• [What this task involves] The result should be a verbatim copy of the whole listing.

• [Records supplied]

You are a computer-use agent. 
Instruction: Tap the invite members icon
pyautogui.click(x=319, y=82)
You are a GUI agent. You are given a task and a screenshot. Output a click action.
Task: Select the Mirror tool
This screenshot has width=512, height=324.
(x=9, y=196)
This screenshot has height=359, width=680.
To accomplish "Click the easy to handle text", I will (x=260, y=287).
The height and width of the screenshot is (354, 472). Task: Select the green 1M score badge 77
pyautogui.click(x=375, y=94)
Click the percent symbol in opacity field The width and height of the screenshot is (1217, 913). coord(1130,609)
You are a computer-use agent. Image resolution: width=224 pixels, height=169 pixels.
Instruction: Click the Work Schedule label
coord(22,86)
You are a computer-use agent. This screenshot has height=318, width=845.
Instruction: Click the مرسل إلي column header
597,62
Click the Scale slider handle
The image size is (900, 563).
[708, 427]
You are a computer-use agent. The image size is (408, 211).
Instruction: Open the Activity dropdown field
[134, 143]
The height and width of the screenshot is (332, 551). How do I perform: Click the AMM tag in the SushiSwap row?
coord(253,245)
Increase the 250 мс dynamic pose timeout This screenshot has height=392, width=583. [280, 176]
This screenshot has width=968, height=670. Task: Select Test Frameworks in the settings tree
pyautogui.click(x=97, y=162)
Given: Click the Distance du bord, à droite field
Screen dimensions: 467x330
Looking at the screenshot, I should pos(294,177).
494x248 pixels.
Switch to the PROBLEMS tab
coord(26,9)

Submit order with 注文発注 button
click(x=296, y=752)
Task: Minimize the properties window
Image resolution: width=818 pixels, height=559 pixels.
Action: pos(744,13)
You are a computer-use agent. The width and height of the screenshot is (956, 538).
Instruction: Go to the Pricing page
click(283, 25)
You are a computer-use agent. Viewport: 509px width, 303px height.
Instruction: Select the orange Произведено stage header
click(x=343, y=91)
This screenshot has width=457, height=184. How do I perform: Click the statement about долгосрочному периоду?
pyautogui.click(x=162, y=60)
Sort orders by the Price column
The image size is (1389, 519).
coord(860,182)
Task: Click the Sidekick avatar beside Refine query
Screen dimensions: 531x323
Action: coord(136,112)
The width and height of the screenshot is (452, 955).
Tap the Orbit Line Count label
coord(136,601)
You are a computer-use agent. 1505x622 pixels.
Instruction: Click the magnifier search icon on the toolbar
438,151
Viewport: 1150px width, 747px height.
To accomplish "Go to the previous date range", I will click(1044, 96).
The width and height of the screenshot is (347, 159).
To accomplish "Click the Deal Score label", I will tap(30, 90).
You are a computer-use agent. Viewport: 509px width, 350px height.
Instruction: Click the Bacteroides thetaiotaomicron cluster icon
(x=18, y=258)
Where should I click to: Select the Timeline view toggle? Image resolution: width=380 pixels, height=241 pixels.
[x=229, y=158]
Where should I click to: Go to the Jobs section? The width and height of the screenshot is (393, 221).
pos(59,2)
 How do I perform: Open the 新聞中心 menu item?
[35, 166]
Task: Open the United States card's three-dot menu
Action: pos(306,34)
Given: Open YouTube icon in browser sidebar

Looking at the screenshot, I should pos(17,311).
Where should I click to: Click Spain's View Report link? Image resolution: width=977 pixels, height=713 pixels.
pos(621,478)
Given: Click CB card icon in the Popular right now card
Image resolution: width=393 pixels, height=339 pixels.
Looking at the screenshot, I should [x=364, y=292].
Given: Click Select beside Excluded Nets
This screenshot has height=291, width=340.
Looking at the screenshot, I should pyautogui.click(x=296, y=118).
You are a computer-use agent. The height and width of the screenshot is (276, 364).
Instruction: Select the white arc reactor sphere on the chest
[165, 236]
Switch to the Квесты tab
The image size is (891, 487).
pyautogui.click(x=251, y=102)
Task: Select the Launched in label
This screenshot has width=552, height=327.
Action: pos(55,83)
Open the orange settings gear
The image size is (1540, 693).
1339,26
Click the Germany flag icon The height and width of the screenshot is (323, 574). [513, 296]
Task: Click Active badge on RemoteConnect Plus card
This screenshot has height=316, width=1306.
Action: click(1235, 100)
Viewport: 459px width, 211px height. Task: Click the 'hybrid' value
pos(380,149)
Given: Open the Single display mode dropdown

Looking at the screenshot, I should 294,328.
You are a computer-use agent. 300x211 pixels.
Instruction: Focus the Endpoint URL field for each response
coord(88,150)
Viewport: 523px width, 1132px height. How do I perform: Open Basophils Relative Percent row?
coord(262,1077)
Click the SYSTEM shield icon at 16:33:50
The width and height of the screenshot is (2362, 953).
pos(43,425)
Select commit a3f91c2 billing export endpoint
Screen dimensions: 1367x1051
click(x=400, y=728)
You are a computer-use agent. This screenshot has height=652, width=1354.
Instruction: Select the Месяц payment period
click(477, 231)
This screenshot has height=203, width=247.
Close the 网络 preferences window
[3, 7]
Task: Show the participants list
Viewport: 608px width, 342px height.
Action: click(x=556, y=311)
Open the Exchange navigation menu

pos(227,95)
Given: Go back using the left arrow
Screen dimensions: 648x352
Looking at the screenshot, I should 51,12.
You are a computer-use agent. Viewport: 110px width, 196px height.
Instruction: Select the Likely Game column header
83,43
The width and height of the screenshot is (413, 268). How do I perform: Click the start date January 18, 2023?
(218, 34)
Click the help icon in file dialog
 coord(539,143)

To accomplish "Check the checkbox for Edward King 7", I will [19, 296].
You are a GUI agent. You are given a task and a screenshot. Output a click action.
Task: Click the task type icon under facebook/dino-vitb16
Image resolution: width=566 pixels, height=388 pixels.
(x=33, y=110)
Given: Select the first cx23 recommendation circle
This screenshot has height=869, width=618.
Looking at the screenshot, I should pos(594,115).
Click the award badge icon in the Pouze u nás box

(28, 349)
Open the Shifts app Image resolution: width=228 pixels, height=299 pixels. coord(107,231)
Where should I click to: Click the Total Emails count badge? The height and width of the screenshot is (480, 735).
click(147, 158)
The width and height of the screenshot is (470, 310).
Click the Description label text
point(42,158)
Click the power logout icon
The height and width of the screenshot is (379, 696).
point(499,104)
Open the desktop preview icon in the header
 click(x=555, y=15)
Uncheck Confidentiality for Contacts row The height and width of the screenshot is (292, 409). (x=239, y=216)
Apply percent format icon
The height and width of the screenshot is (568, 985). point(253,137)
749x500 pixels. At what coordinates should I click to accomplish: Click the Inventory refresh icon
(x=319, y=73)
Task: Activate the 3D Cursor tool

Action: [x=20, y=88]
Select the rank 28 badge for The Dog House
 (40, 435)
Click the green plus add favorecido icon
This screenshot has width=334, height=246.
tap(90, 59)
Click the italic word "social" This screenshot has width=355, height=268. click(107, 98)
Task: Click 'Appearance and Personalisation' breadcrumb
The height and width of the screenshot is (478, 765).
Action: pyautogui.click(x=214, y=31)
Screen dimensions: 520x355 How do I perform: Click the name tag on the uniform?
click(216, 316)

• [Answer to this problem]
You are a computer-use agent. 
Instruction: Tap the invite members icon
pyautogui.click(x=319, y=82)
You are a GUI agent. You are given a task and a screenshot. Output a click action.
Task: Select the Mirror tool
This screenshot has width=512, height=324.
(x=9, y=196)
This screenshot has height=359, width=680.
To accomplish "Click the easy to handle text", I will (x=260, y=287).
The height and width of the screenshot is (354, 472). Task: Select the green 1M score badge 77
pyautogui.click(x=375, y=94)
Click the percent symbol in opacity field The width and height of the screenshot is (1217, 913). coord(1130,609)
You are a computer-use agent. Image resolution: width=224 pixels, height=169 pixels.
Instruction: Click the Work Schedule label
coord(22,86)
You are a computer-use agent. This screenshot has height=318, width=845.
Instruction: Click the مرسل إلي column header
597,62
Click the Scale slider handle
The image size is (900, 563).
[708, 427]
You are a computer-use agent. The image size is (408, 211).
Instruction: Open the Activity dropdown field
[134, 143]
The height and width of the screenshot is (332, 551). How do I perform: Click the AMM tag in the SushiSwap row?
coord(253,245)
Increase the 250 мс dynamic pose timeout This screenshot has height=392, width=583. [280, 176]
This screenshot has width=968, height=670. Task: Select Test Frameworks in the settings tree
pyautogui.click(x=97, y=162)
Given: Click the Distance du bord, à droite field
Screen dimensions: 467x330
Looking at the screenshot, I should pos(294,177).
494x248 pixels.
Switch to the PROBLEMS tab
coord(26,9)

Submit order with 注文発注 button
click(x=296, y=752)
Task: Minimize the properties window
Image resolution: width=818 pixels, height=559 pixels.
Action: pos(744,13)
You are a computer-use agent. The width and height of the screenshot is (956, 538).
Instruction: Go to the Pricing page
click(283, 25)
You are a computer-use agent. Viewport: 509px width, 303px height.
Instruction: Select the orange Произведено stage header
click(x=343, y=91)
This screenshot has width=457, height=184. How do I perform: Click the statement about долгосрочному периоду?
pyautogui.click(x=162, y=60)
Sort orders by the Price column
The image size is (1389, 519).
coord(860,182)
Task: Click the Sidekick avatar beside Refine query
Screen dimensions: 531x323
Action: coord(136,112)
The width and height of the screenshot is (452, 955).
Tap the Orbit Line Count label
coord(136,601)
You are a computer-use agent. 1505x622 pixels.
Instruction: Click the magnifier search icon on the toolbar
438,151
Viewport: 1150px width, 747px height.
To accomplish "Go to the previous date range", I will click(1044, 96).
The width and height of the screenshot is (347, 159).
To accomplish "Click the Deal Score label", I will tap(30, 90).
You are a computer-use agent. Viewport: 509px width, 350px height.
Instruction: Click the Bacteroides thetaiotaomicron cluster icon
(x=18, y=258)
Where should I click to: Select the Timeline view toggle? Image resolution: width=380 pixels, height=241 pixels.
[x=229, y=158]
Where should I click to: Go to the Jobs section? The width and height of the screenshot is (393, 221).
pos(59,2)
 How do I perform: Open the 新聞中心 menu item?
[35, 166]
Task: Open the United States card's three-dot menu
Action: pos(306,34)
Given: Open YouTube icon in browser sidebar

Looking at the screenshot, I should pos(17,311).
Where should I click to: Click Spain's View Report link? Image resolution: width=977 pixels, height=713 pixels.
pos(621,478)
Given: Click CB card icon in the Popular right now card
Image resolution: width=393 pixels, height=339 pixels.
Looking at the screenshot, I should [x=364, y=292].
Given: Click Select beside Excluded Nets
This screenshot has height=291, width=340.
Looking at the screenshot, I should pyautogui.click(x=296, y=118).
You are a computer-use agent. The height and width of the screenshot is (276, 364).
Instruction: Select the white arc reactor sphere on the chest
[165, 236]
Switch to the Квесты tab
The image size is (891, 487).
pyautogui.click(x=251, y=102)
Task: Select the Launched in label
This screenshot has width=552, height=327.
Action: pos(55,83)
Open the orange settings gear
The image size is (1540, 693).
1339,26
Click the Germany flag icon The height and width of the screenshot is (323, 574). [513, 296]
Task: Click Active badge on RemoteConnect Plus card
This screenshot has height=316, width=1306.
Action: click(1235, 100)
Viewport: 459px width, 211px height. Task: Click the 'hybrid' value
pos(380,149)
Given: Open the Single display mode dropdown

Looking at the screenshot, I should 294,328.
You are a computer-use agent. 300x211 pixels.
Instruction: Focus the Endpoint URL field for each response
coord(88,150)
Viewport: 523px width, 1132px height. How do I perform: Open Basophils Relative Percent row?
coord(262,1077)
Click the SYSTEM shield icon at 16:33:50
The width and height of the screenshot is (2362, 953).
pos(43,425)
Select commit a3f91c2 billing export endpoint
Screen dimensions: 1367x1051
click(x=400, y=728)
You are a computer-use agent. This screenshot has height=652, width=1354.
Instruction: Select the Месяц payment period
click(477, 231)
This screenshot has height=203, width=247.
Close the 网络 preferences window
[3, 7]
Task: Show the participants list
Viewport: 608px width, 342px height.
Action: click(x=556, y=311)
Open the Exchange navigation menu

pos(227,95)
Given: Go back using the left arrow
Screen dimensions: 648x352
Looking at the screenshot, I should 51,12.
You are a computer-use agent. Viewport: 110px width, 196px height.
Instruction: Select the Likely Game column header
83,43
The width and height of the screenshot is (413, 268). How do I perform: Click the start date January 18, 2023?
(218, 34)
Click the help icon in file dialog
 coord(539,143)

To accomplish "Check the checkbox for Edward King 7", I will [19, 296].
You are a GUI agent. You are given a task and a screenshot. Output a click action.
Task: Click the task type icon under facebook/dino-vitb16
Image resolution: width=566 pixels, height=388 pixels.
(x=33, y=110)
Given: Select the first cx23 recommendation circle
This screenshot has height=869, width=618.
Looking at the screenshot, I should pos(594,115).
Click the award badge icon in the Pouze u nás box

(28, 349)
Open the Shifts app Image resolution: width=228 pixels, height=299 pixels. coord(107,231)
Where should I click to: Click the Total Emails count badge? The height and width of the screenshot is (480, 735).
click(147, 158)
The width and height of the screenshot is (470, 310).
Click the Description label text
point(42,158)
Click the power logout icon
The height and width of the screenshot is (379, 696).
point(499,104)
Open the desktop preview icon in the header
 click(x=555, y=15)
Uncheck Confidentiality for Contacts row The height and width of the screenshot is (292, 409). (x=239, y=216)
Apply percent format icon
The height and width of the screenshot is (568, 985). point(253,137)
749x500 pixels. At what coordinates should I click to accomplish: Click the Inventory refresh icon
(x=319, y=73)
Task: Activate the 3D Cursor tool

Action: [x=20, y=88]
Select the rank 28 badge for The Dog House
 (40, 435)
Click the green plus add favorecido icon
This screenshot has width=334, height=246.
tap(90, 59)
Click the italic word "social" This screenshot has width=355, height=268. click(107, 98)
Task: Click 'Appearance and Personalisation' breadcrumb
The height and width of the screenshot is (478, 765).
Action: pyautogui.click(x=214, y=31)
Screen dimensions: 520x355 How do I perform: Click the name tag on the uniform?
click(216, 316)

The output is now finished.